Drugging Our Kids


A report from Reuters Health shows an alarming statistic -- a doubling of the percentage of young people who are getting prescribed long-term drugs. The numbers have gone up from six to eleven percent between 1994 and 2007. And these aren't just random prescriptions for acne or other chronic problems, these are drugs of abuse -- Ritalin and addictive pain medications.

A symptom of our times? Are we really living in a society where the answer to a problem is another pill? Could it be better access to medical care or more demand because pharmaceutical companies are advertising? None of these seem like the obvious answer.

We do know that this age group uses prescription drugs for non-medical purposes. As stated in the article: ” The findings are concerning, the authors note, because teenagers and young adults are more likely than any other group to abuse prescription medicines. Indeed, nearly one in eight teenagers and one in three adults in their 20s say they have used prescription drugs recreationally at some point in their lifetimes.”

We also know that young people view prescription drugs as somehow ‘safer’ and less addicting than ‘street drugs’. Maybe we’ve done too good a job exposing the dangers of meth, cocaine and heroin while ignoring the addiction potential of pharmaceuticals. Make no mistake; Oxycodone is as much a derivative of opium as heroin is, except the latter comes in a nice pill.

Physicians are the gatekeepers here. We rely on them to determine if a drug is warranted. But the system is imperfect. Somehow, even with the oversight and regulations we have in place, these drugs are making it into the addict supply chain. Left over medication is not always thrown away. They get sold or stolen and end up supporting someone’s habit. One suggestion is to limit quantities and increase parental supervision – good ideas. Along with these measures, it might be time to expose our youth to the same sort of facts we used to reduce street drug use in teens – education does seem to work to some degree.

################

#### WHAT THE TASK ASKS
Quote the passage on prescription drug use among young people word for word, beginning at "Drugging Our Kids" and stopping after "the obvious answer.".

#### Saved data entries
################

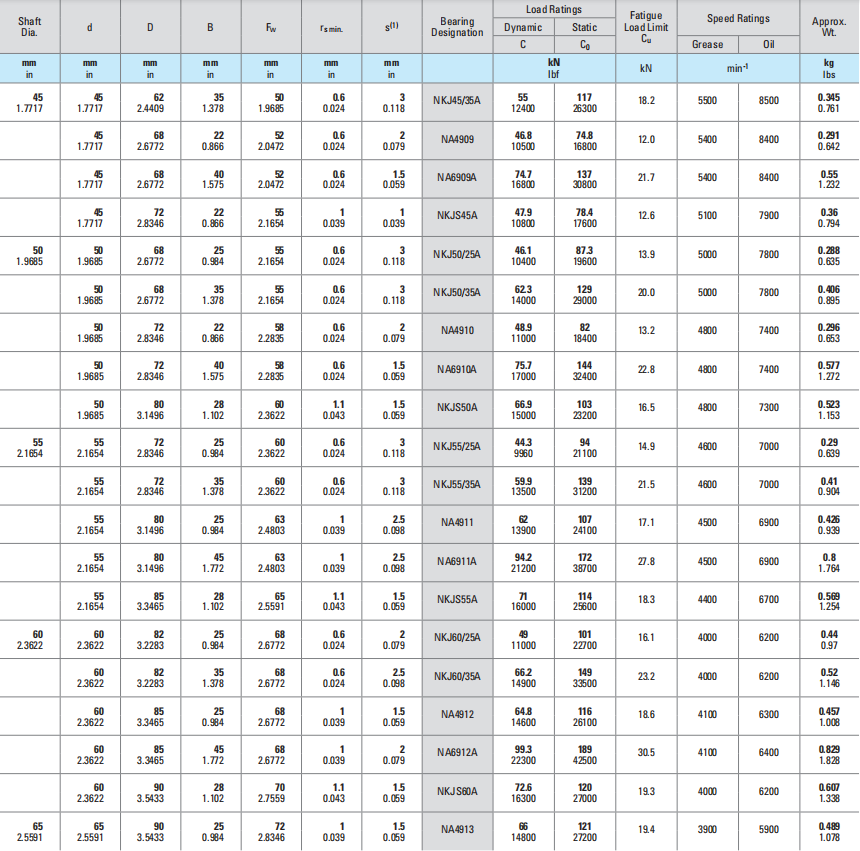Select the NKJ45/35A bearing designation cell
This screenshot has height=851, width=860.
click(x=457, y=101)
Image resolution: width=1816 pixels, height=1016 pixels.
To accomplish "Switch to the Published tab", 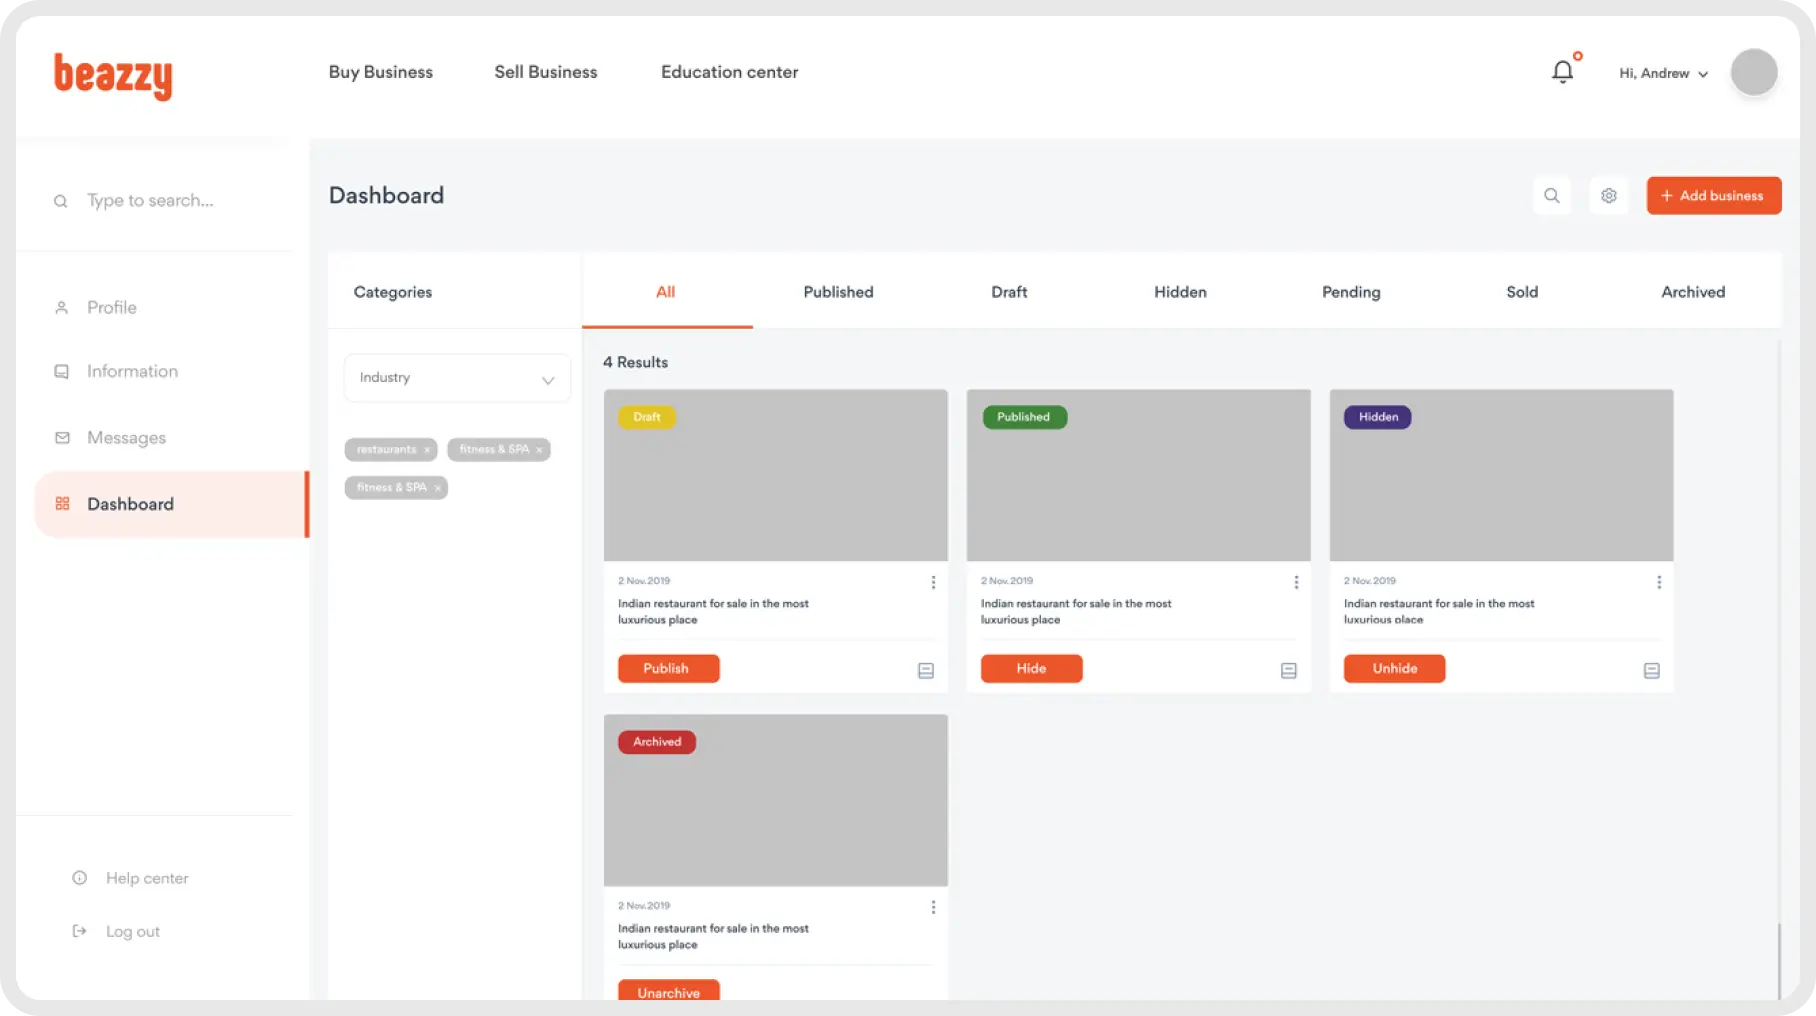I will [838, 292].
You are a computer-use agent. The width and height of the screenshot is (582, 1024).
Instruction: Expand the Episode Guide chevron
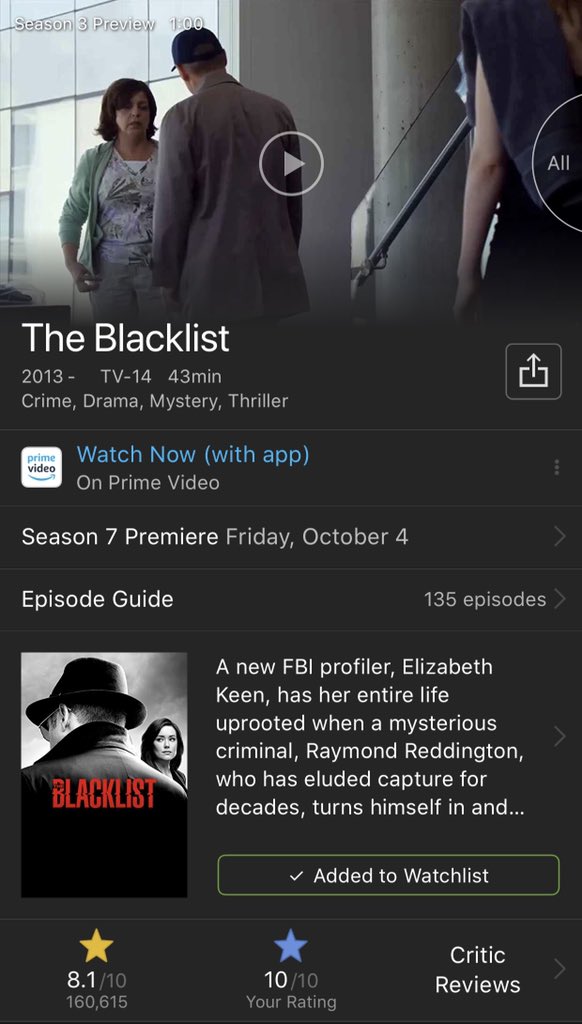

################

#### SOLUTION FOR THIS EXERCISE
Drugging Our Kids


A report from Reuters Health shows an alarming statistic -- a doubling of the percentage of young people who are getting prescribed long-term drugs. The numbers have gone up from six to eleven percent between 1994 and 2007. And these aren't just random prescriptions for acne or other chronic problems, these are drugs of abuse -- Ritalin and addictive pain medications.

A symptom of our times? Are we really living in a society where the answer to a problem is another pill? Could it be better access to medical care or more demand because pharmaceutical companies are advertising? None of these seem like the obvious answer.